Pension Application of William and Elizabeth Franklin Poage: W8502

                        Transcribed and annotated by C. Leon Harris


Virginia at a Court held at the Court house for the County of Botetourt on Monday the 12th day of November 1832.

            On this 12th day of November 1832 personally appeared in open court before the court of Botetourt County now sitting William Poge a resident of said County of Botetourt and State of Virginia aged Seventy three years who being first duly Sworn according to Law doth on his Oath make the following declaration in order to obtain the benefit of the act of Congress passed June 7th 1832

            That he entered the Service of the united States under the following named officers and served as herein stated – he states that he entered the service under the command of Lieutenant Andrew Armstrong in the Month of April he is not certain what year but thinks it was in 1777 or 78. he states that the object of the expedition under Armstrong was to guard the frontier against the Indians. he states that he was in no engagement with the Indians in this tour and returned home after harvest of the same year having been gone three months or more  at the time he entered the service he lived on Back creek in the County of Botetourt [in Roanoke County since 1838] in the State of Va.
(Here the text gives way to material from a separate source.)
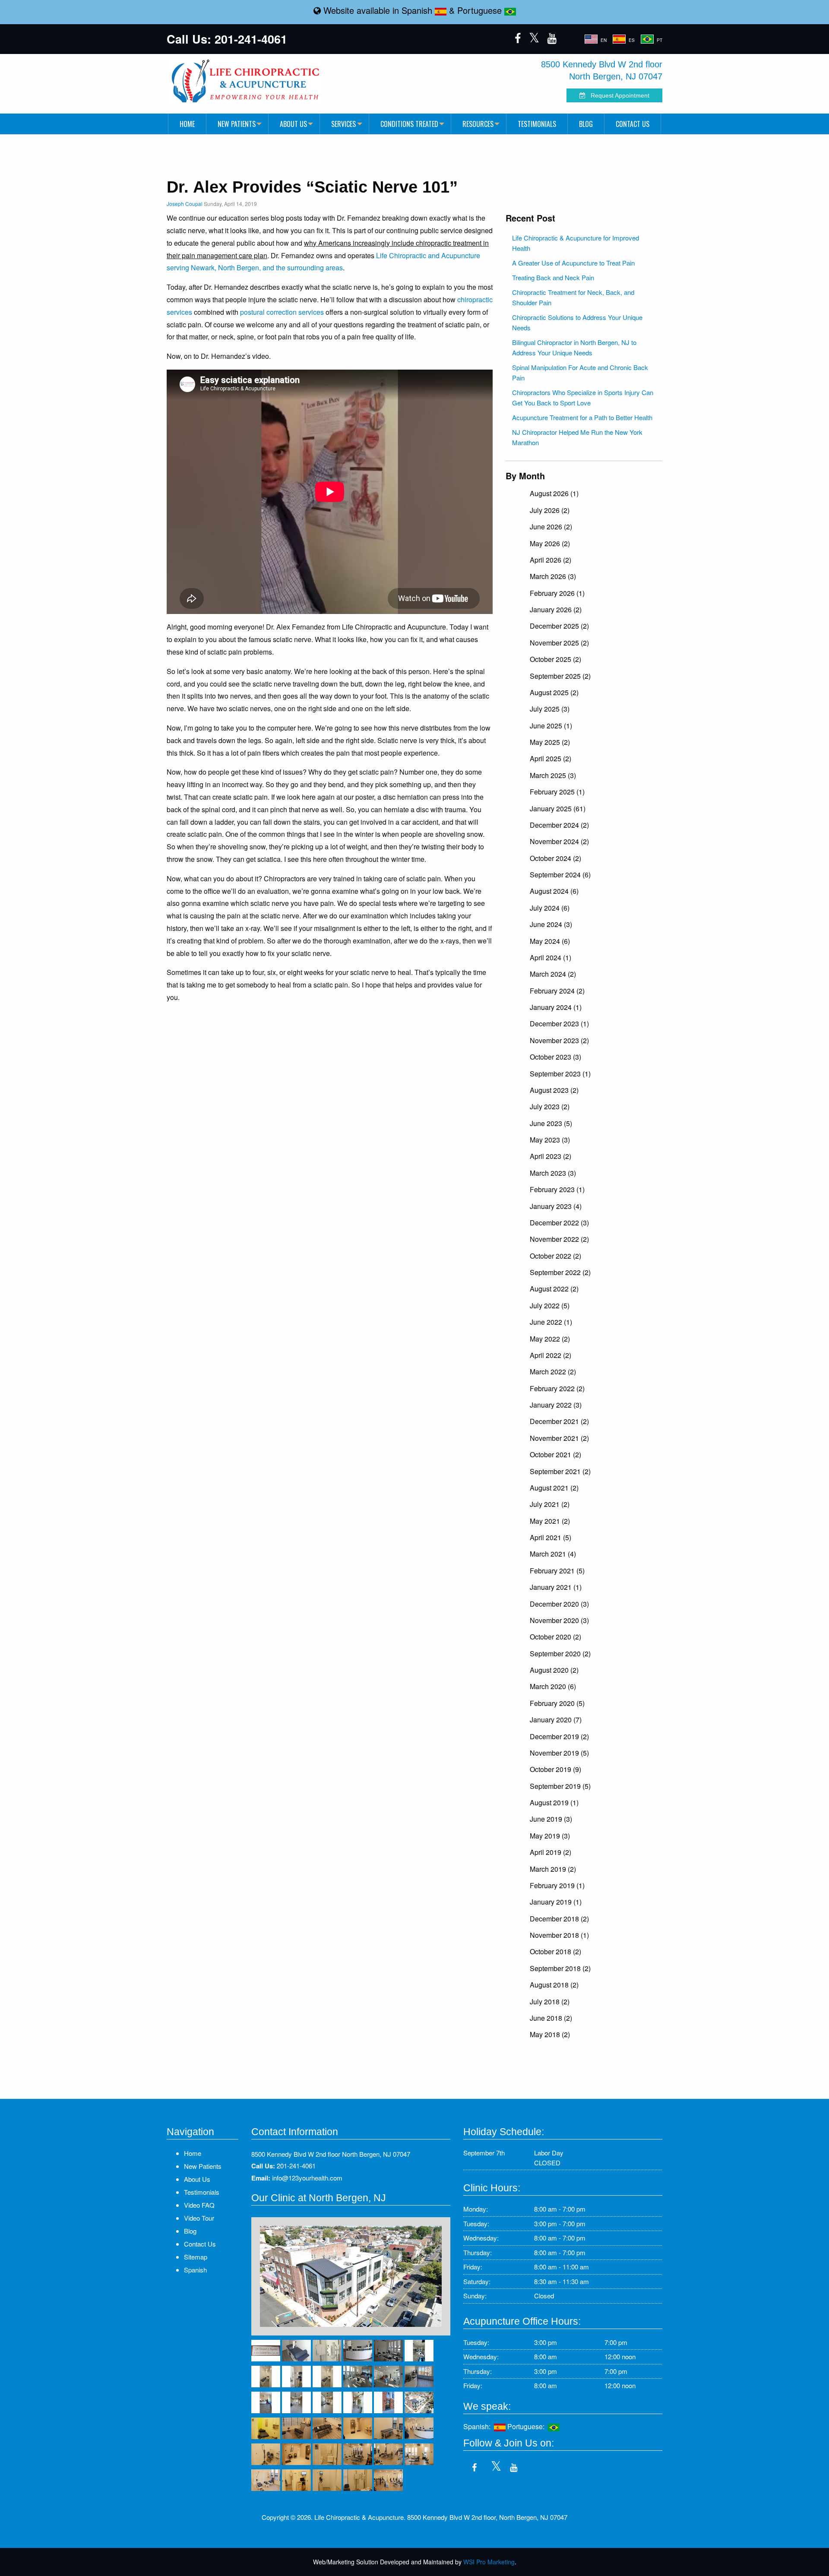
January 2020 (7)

He states that he was drafted  The service performed on this expedition was on Sinking creek  In the summer of the year after the above tour he was drafted again and started under William McClanahan to fight against the Tories in N. Carolina but owing to some inteligence received by the Captain they stopped at the lead mines now in Wythe County in Virginia for the purpose of guarding them  He served three months during this tour and was discharged and returned home  he has lost his discharge  he was living at the same place when he entered this service as on the previous one – He states that he was again drafted in the month of January or February 17—  and marched under Capt’n Wm McClanahan to N. Carolina  a short time before they joined the main army the battle of Guilford [Guilford Courthouse, 15 Mar 1781] was fought  they were making great exertions to join the army before the battle but were unable to do so  Col. William Washington was the commanding officer to whom he belonged  he was discharged after serving three months this tour. He has lost his discharge

            He was drafted again in the year [blank] about the last of August and marched under the command of Captain David May to York and was there untill the Surrender of Cornwallis [19 Oct 1781] after the surrender he marched with the Prisoners to Winchester he was drafted for 3 months this tour but thinks he was longer in the service. he was again regularly discharged but has lost it

He hereby relinquishes every claim whatever to a pension or annuity except the present and declares that his name is not on the Pension roll of the agency of any State  he knows of no person who can prove the statements contained in this declaration except Esau Harman and he only into part  Sworn to and subscribed the day and year aforesaid            [signed] William Poag


NOTE: On 28 July 1853 in Roanoke County Elizabeth Poage, 68, applied for a pension stating that she was married to William Poage on 23 Dec 1806 by Rev. Samuel Mitchell, and her husband died 23 Sep 1834. With her application was a copy of a bond signed on 17 Dec 1806 by William Poage and Nathan Franklin for the marriage of Poage to Elizabeth Franklin, daughter of Nathan Franklin. On 5 Sep 1877 James Poage, son and administrator of Elizabeth Poage, applied to have her pension restored. He stated that she had died 11 July 1867 at age 82 at her home on Back Creek in Roanoke County, and “that she has not borne arms against the Government of the United States, or in any manner aided or abetted the rebellion, or those prosecuting the rebellion, or manifested a sympathy with their cause, but, on the contrary, did, during the said rebellion, earnestly desire its suppression by force of arms.” The document was witnessed by George Poage. In a related document her daughter, Susannah Poage, stated that her mother “never aided encouraged or sympathized with the Rebelion, but was always loyal to the government of the U. States.”